◆ **Saved data entries**:
____________________
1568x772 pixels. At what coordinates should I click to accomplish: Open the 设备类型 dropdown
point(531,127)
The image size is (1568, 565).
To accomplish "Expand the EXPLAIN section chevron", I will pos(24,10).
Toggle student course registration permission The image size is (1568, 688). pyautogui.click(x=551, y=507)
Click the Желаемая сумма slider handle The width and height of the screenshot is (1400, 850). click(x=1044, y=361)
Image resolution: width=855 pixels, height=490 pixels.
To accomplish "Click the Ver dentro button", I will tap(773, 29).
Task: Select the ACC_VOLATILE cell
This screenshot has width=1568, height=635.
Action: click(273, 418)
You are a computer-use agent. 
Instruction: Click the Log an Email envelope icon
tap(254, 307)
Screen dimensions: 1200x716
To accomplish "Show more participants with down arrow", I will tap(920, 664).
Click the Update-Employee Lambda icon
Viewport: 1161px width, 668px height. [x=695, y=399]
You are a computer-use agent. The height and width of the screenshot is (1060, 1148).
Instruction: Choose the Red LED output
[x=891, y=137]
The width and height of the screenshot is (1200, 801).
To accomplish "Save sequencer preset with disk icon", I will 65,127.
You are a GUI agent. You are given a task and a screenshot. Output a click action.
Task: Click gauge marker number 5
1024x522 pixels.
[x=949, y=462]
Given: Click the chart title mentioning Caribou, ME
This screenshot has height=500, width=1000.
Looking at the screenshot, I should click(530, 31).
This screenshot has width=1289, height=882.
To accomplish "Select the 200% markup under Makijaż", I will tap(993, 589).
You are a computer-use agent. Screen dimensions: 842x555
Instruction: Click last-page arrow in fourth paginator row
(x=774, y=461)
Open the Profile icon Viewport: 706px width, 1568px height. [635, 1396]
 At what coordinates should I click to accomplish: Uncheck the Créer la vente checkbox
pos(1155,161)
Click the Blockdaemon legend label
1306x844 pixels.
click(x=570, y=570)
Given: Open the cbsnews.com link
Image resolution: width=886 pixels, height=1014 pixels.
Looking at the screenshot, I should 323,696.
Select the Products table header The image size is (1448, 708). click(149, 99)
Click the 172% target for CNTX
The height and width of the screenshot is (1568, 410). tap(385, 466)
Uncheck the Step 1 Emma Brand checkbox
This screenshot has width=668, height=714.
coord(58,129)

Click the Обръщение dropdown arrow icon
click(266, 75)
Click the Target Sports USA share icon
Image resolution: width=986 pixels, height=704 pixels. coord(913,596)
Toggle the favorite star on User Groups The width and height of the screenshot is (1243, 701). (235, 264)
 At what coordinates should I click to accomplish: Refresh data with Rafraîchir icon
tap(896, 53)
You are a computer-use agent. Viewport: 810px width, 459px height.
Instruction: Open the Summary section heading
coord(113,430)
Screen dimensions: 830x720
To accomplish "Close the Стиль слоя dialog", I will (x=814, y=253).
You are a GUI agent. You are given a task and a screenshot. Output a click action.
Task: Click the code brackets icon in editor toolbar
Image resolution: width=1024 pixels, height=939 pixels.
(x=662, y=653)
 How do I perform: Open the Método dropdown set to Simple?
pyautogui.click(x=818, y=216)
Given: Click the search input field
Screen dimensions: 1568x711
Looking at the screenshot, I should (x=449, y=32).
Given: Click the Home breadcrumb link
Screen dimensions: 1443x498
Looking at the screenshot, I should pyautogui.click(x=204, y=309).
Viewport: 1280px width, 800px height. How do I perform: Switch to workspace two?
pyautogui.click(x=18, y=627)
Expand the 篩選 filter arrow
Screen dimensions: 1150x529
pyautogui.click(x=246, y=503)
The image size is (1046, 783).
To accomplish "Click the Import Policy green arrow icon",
____________________
◆ **Task instructions**:
Write the entries above out again, unchanged and complete.

◆ **Your response**:
1568x772 pixels. At what coordinates should I click to accomplish: Open the 设备类型 dropdown
point(531,127)
The image size is (1568, 565).
To accomplish "Expand the EXPLAIN section chevron", I will pos(24,10).
Toggle student course registration permission The image size is (1568, 688). pyautogui.click(x=551, y=507)
Click the Желаемая сумма slider handle The width and height of the screenshot is (1400, 850). click(x=1044, y=361)
Image resolution: width=855 pixels, height=490 pixels.
To accomplish "Click the Ver dentro button", I will tap(773, 29).
Task: Select the ACC_VOLATILE cell
This screenshot has width=1568, height=635.
Action: click(273, 418)
You are a computer-use agent. 
Instruction: Click the Log an Email envelope icon
tap(254, 307)
Screen dimensions: 1200x716
To accomplish "Show more participants with down arrow", I will tap(920, 664).
Click the Update-Employee Lambda icon
Viewport: 1161px width, 668px height. [x=695, y=399]
You are a computer-use agent. The height and width of the screenshot is (1060, 1148).
Instruction: Choose the Red LED output
[x=891, y=137]
The width and height of the screenshot is (1200, 801).
To accomplish "Save sequencer preset with disk icon", I will 65,127.
You are a GUI agent. You are given a task and a screenshot. Output a click action.
Task: Click gauge marker number 5
1024x522 pixels.
[x=949, y=462]
Given: Click the chart title mentioning Caribou, ME
This screenshot has height=500, width=1000.
Looking at the screenshot, I should click(530, 31).
This screenshot has width=1289, height=882.
To accomplish "Select the 200% markup under Makijaż", I will tap(993, 589).
You are a computer-use agent. Screen dimensions: 842x555
Instruction: Click last-page arrow in fourth paginator row
(x=774, y=461)
Open the Profile icon Viewport: 706px width, 1568px height. [635, 1396]
 At what coordinates should I click to accomplish: Uncheck the Créer la vente checkbox
pos(1155,161)
Click the Blockdaemon legend label
1306x844 pixels.
click(x=570, y=570)
Given: Open the cbsnews.com link
Image resolution: width=886 pixels, height=1014 pixels.
Looking at the screenshot, I should 323,696.
Select the Products table header The image size is (1448, 708). click(149, 99)
Click the 172% target for CNTX
The height and width of the screenshot is (1568, 410). tap(385, 466)
Uncheck the Step 1 Emma Brand checkbox
This screenshot has width=668, height=714.
coord(58,129)

Click the Обръщение dropdown arrow icon
click(266, 75)
Click the Target Sports USA share icon
Image resolution: width=986 pixels, height=704 pixels. coord(913,596)
Toggle the favorite star on User Groups The width and height of the screenshot is (1243, 701). (235, 264)
 At what coordinates should I click to accomplish: Refresh data with Rafraîchir icon
tap(896, 53)
You are a computer-use agent. Viewport: 810px width, 459px height.
Instruction: Open the Summary section heading
coord(113,430)
Screen dimensions: 830x720
To accomplish "Close the Стиль слоя dialog", I will (x=814, y=253).
You are a GUI agent. You are given a task and a screenshot. Output a click action.
Task: Click the code brackets icon in editor toolbar
Image resolution: width=1024 pixels, height=939 pixels.
(x=662, y=653)
 How do I perform: Open the Método dropdown set to Simple?
pyautogui.click(x=818, y=216)
Given: Click the search input field
Screen dimensions: 1568x711
Looking at the screenshot, I should (x=449, y=32).
Given: Click the Home breadcrumb link
Screen dimensions: 1443x498
Looking at the screenshot, I should pyautogui.click(x=204, y=309).
Viewport: 1280px width, 800px height. How do I perform: Switch to workspace two?
pyautogui.click(x=18, y=627)
Expand the 篩選 filter arrow
Screen dimensions: 1150x529
pyautogui.click(x=246, y=503)
The image size is (1046, 783).
To accomplish "Click the Import Policy green arrow icon",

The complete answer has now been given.